### Prompt
Transcribe the records word for word. Leave every picture out.
*** Opening of Exercise data ***
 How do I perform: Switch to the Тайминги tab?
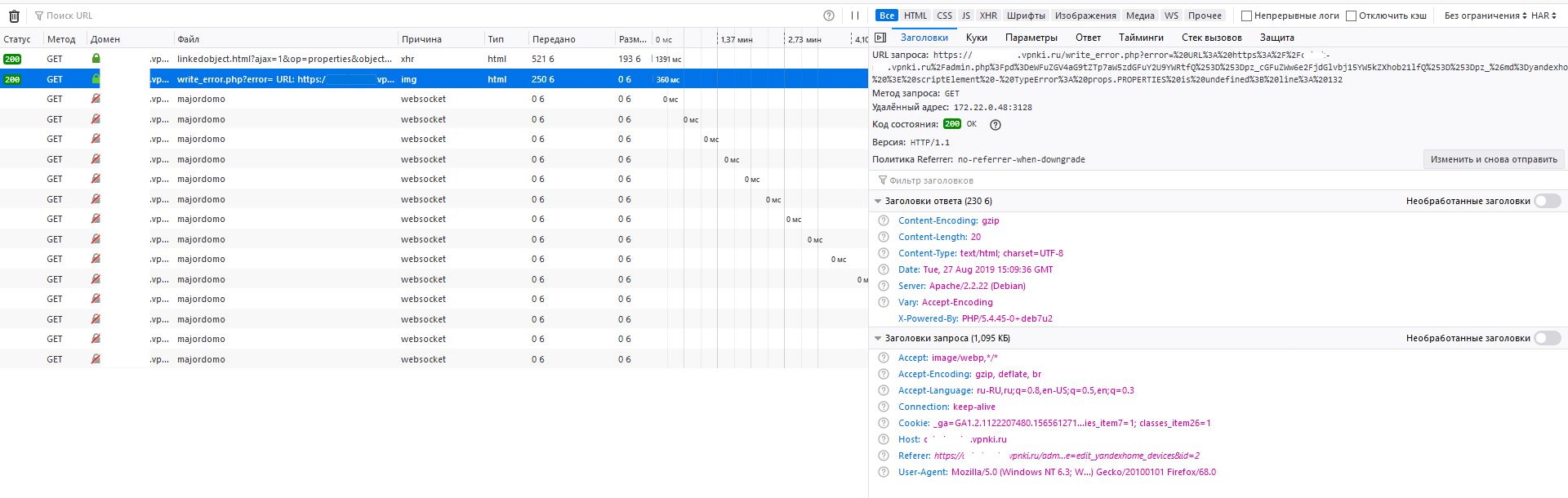[x=1141, y=38]
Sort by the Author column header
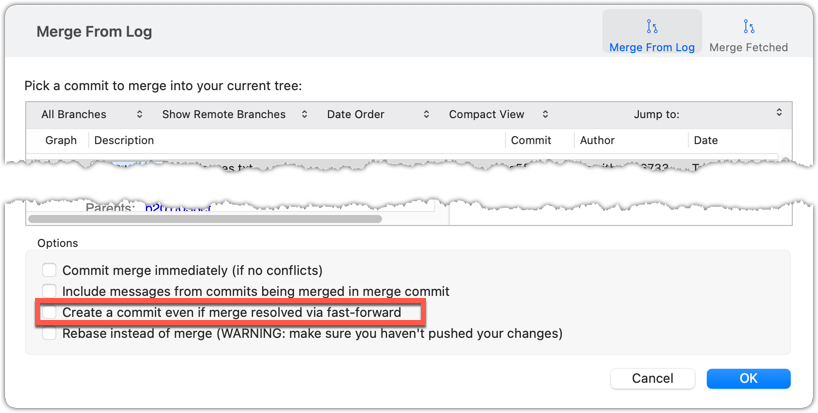 pyautogui.click(x=598, y=141)
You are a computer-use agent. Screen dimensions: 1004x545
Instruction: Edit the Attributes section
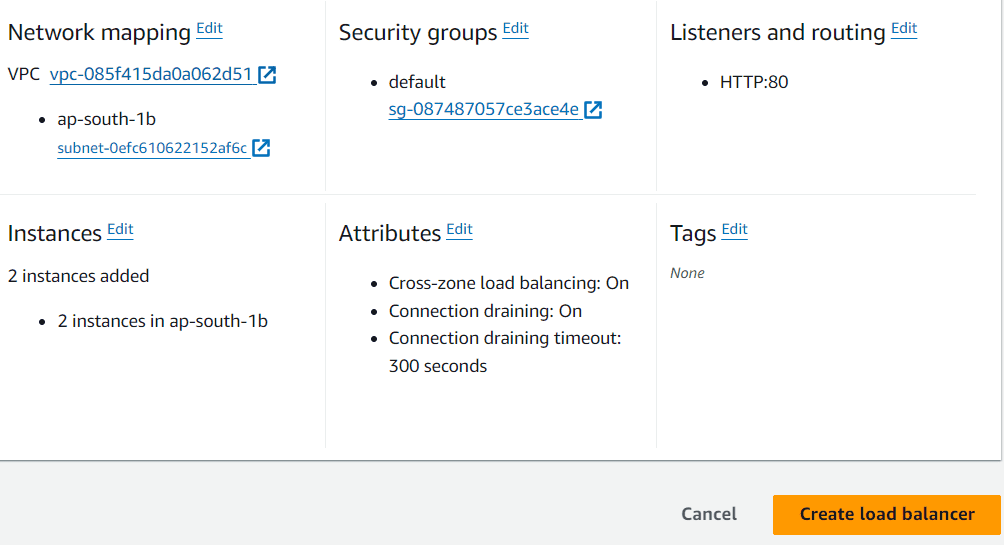point(459,230)
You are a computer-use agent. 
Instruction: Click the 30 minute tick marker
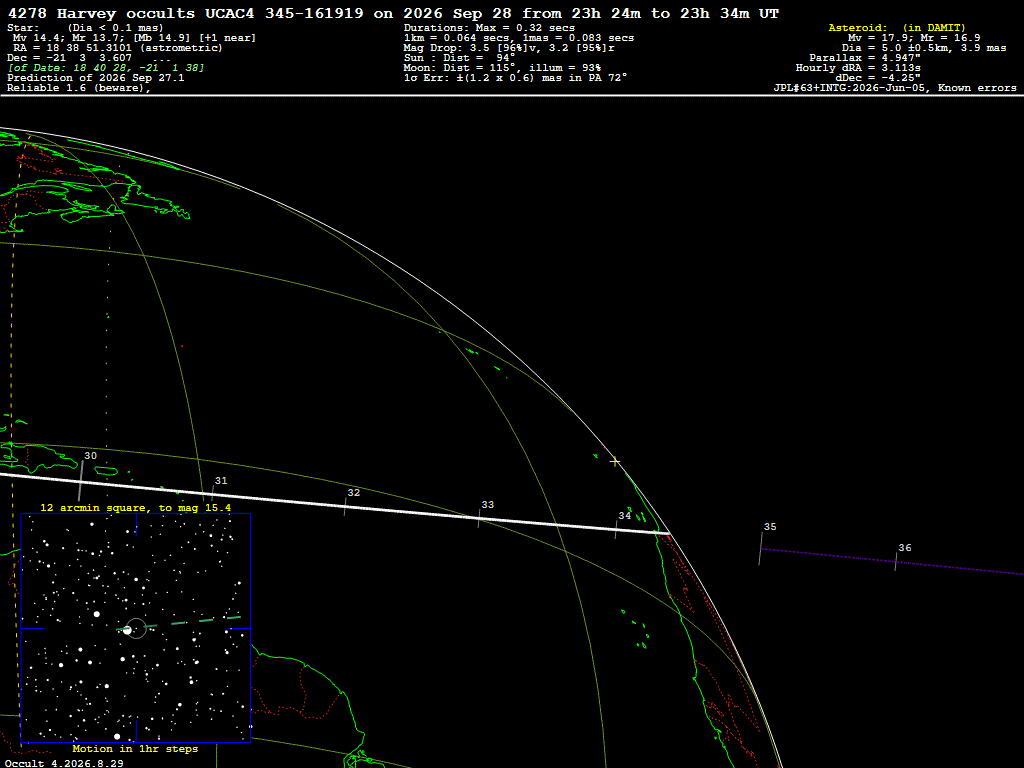[82, 480]
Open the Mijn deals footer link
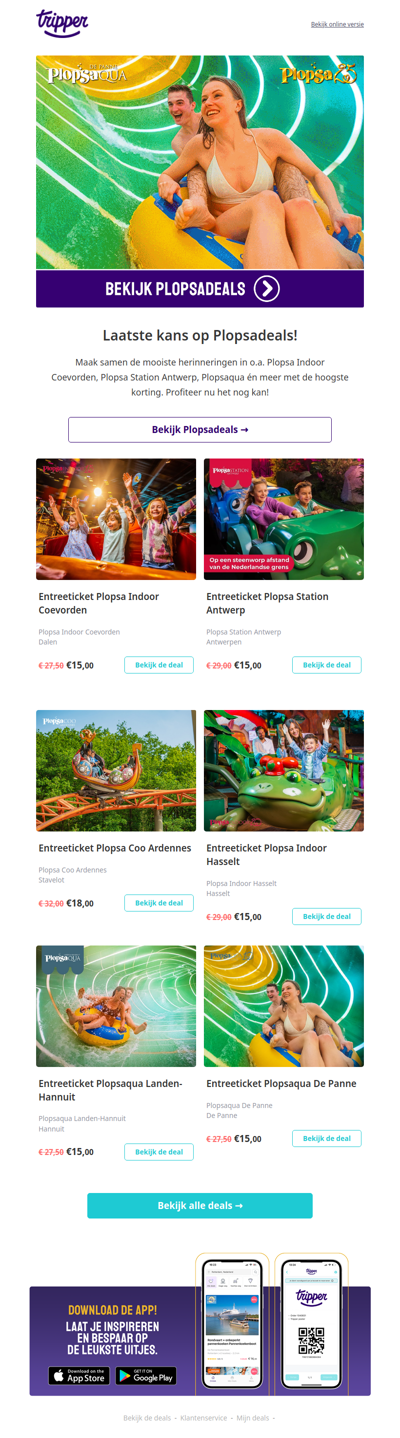Viewport: 400px width, 1438px height. pos(253,1418)
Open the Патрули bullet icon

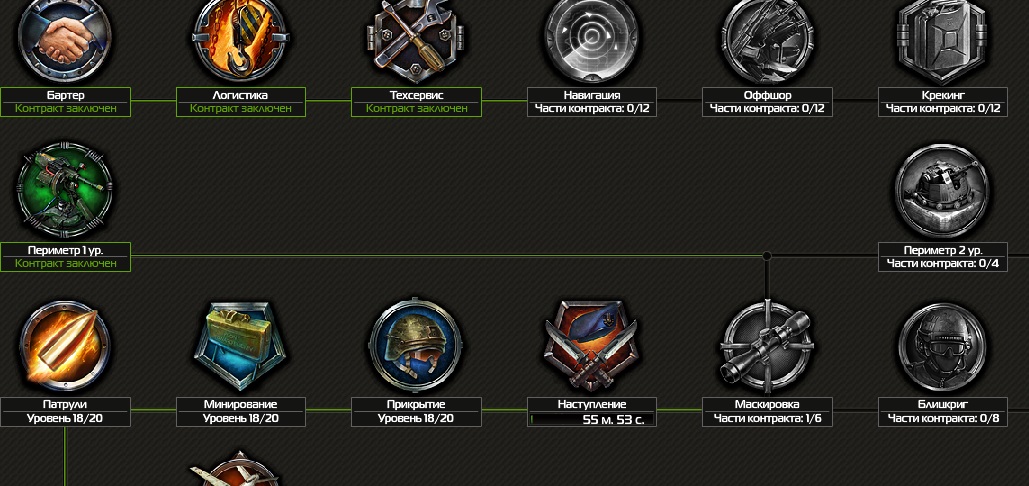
*** Close of Exercise data ***
### Task solution
 How do I perform: Switch to the Тайминги tab?
[x=1141, y=38]
Sort by the Author column header
 pyautogui.click(x=598, y=141)
You are a computer-use agent. Screen dimensions: 1004x545
Instruction: Edit the Attributes section
point(459,230)
You are a computer-use agent. 
Instruction: Click the 30 minute tick marker
[82, 480]
Open the Mijn deals footer link
Viewport: 400px width, 1438px height. pos(253,1418)
Open the Патрули bullet icon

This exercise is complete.